_GIVEN TEXT:_

....

Thaisa Frank is a psychotherapist and psychic reader
who also writes amazing short stories. In The New York Times
Book Review, William Ferguson raves that her work "could be
said to occupy the shadowy land between poetry and prose -- at
times strong in narrative, more often fantastic, transfixed by the
possibilities of metaphor." She frequently teaches writing, and is the
co-author with Dorothy Wall of Finding Your Writer's Voice,
one of the most useful writer's guides of the last decade.
RH: How does a short story start for you?
TF: Well, I'm not a character-driven writer. I'm not catalyzed
by character and I'm not catalyzed by plot. A story starts for me by
phrase, by title, by an idea, or by an inchoate sense of the scene.
Most of my short stories are written over a period of time. When I
started writing, I didn't think of myself as writing stories. I was
producing scraps of paper that would sit on my desk for a year. Now
I have faith that most of those scraps will become stories.

....

_LISTED RECORDS:_
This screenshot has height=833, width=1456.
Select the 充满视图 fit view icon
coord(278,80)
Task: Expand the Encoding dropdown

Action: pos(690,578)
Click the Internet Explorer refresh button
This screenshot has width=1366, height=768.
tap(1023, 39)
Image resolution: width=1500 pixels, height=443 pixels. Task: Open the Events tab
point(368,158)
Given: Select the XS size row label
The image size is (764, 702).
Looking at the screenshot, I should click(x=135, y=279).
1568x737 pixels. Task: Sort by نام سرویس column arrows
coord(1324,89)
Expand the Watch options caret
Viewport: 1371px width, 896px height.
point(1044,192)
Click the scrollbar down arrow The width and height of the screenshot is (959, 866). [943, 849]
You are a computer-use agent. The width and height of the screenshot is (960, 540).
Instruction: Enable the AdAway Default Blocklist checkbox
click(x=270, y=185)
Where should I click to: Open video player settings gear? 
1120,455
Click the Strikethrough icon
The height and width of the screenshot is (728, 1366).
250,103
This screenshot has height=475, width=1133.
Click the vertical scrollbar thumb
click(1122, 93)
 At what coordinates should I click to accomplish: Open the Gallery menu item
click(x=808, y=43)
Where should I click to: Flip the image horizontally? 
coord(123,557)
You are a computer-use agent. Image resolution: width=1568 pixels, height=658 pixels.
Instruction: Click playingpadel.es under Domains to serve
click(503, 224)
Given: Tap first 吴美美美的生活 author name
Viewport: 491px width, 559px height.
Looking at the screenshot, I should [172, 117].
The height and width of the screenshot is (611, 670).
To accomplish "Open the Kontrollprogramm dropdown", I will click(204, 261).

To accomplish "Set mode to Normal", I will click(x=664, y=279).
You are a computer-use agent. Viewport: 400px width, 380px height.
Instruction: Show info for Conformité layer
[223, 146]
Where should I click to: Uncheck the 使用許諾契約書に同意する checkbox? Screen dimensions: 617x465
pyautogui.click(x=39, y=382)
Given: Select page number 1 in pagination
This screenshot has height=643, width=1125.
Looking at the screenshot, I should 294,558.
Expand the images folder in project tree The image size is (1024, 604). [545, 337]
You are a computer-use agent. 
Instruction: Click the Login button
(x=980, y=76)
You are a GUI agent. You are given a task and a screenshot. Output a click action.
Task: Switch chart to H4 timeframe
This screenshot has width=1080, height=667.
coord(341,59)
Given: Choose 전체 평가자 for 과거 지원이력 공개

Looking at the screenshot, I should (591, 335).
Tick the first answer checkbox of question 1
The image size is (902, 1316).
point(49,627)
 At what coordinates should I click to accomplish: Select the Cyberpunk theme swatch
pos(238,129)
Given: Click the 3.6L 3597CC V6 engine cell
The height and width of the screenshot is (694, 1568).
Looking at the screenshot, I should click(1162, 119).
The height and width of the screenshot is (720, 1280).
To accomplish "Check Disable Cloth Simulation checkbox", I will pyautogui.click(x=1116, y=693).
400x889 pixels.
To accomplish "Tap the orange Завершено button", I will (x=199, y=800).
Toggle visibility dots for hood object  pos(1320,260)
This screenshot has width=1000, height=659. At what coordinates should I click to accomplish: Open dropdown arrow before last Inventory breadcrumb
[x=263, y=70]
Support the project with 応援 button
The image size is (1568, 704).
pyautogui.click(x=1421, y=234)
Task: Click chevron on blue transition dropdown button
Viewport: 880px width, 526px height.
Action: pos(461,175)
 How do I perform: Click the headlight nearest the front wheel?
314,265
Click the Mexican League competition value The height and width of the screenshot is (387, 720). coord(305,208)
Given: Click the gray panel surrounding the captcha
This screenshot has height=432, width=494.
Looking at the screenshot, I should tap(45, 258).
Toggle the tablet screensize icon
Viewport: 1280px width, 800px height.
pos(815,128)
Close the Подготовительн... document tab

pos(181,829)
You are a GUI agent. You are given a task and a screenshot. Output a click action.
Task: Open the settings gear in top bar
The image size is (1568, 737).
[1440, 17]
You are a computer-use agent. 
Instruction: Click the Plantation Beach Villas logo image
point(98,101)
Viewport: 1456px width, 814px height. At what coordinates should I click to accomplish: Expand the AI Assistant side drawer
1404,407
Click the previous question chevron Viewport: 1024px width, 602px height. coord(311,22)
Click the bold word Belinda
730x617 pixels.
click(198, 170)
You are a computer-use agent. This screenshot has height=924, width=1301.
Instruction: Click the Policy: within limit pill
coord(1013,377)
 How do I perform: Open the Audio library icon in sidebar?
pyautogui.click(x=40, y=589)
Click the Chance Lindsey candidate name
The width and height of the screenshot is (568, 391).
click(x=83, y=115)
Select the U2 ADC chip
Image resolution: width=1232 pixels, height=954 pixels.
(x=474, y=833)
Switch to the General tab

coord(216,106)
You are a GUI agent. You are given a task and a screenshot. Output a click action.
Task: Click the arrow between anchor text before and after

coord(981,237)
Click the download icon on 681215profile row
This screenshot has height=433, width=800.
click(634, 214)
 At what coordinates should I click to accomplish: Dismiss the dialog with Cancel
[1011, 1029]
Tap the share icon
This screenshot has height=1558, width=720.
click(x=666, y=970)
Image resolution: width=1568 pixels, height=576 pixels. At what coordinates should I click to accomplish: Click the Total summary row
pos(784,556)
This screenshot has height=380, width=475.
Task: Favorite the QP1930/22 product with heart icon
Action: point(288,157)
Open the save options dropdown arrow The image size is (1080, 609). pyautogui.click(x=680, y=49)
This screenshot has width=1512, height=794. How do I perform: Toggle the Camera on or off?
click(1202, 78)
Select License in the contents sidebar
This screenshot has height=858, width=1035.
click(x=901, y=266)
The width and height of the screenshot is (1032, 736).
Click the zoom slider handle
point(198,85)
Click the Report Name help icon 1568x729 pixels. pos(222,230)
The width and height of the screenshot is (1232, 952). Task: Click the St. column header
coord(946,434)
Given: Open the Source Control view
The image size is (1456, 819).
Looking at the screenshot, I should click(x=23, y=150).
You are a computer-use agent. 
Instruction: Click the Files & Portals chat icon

....

_SET OF TASKS:_
a) Repeat the passage of the Thaisa Frank interview between "RH: How does" and "will become stories.", inclusive.
b) Using the Thaisa Frank interview, decide whether each statement agrees with it, answering yes or no and quoting the deciding words: (i) Frank co-wrote Finding Your Writer's Voice with Dorothy Wall. (ii) Frank calls herself a character-driven writer. (iii) Most of Frank's short stories are written over a period of time.
c) Extend the Thaisa Frank interview past its final line, keeping the same question-and-answer format.
The rows were taken from a different source than the Thaisa Frank interview.

_SOLVED PROBLEMS:_
a)
RH: How does a short story start for you?
TF: Well, I'm not a character-driven writer. I'm not catalyzed
by character and I'm not catalyzed by plot. A story starts for me by
phrase, by title, by an idea, or by an inchoate sense of the scene.
Most of my short stories are written over a period of time. When I
started writing, I didn't think of myself as writing stories. I was
producing scraps of paper that would sit on my desk for a year. Now
I have faith that most of those scraps will become stories.

b)
(i) Yes: "co-author with Dorothy Wall of Finding Your Writer's Voice"
(ii) No: "I'm not a character-driven writer."
(iii) Yes: "Most of my short stories are written over a period of time."

c)
RH: Your stories have striking imagery that stayed with me long
after I put the book down. It seems as if there's an almost poetic
sensibility at work.
TF: I've written fiction since I was eight. I abandoned it
because both my parents were wannabe writers who were also
jealous and competitive, and because there were family secrets that
couldn't be told. When I came back to writing, I started with poetry,
and I still do write it, although it's kind of my secret.
RH: The language you use is somewhat poetic as well.
TF: I usually hear my stories, and when I revise, I can hear
what's wrong as I read them. I don't bother explaining to myself
what's wrong, I just know. It's a little like composing music.
RH: Do you read your stories aloud to yourself?
TF: Yes. I don't really need to, but it's a good idea and I advise
my writing students to do it. I literally can hear my stories the way
that you read a musical score. That's probably why voice is my first
concern when I teach writing.
RH: It's a quality that many writers underdevelop, preferring to
focus on characters or plots.
TF: Voice is a very scary thing for writers, because it has to do
with vision. It's who you are when you express yourself artistically,
and it means not copying anybody. Most writers first try to fit into
the establishment by living up to the generic idea of a storyist.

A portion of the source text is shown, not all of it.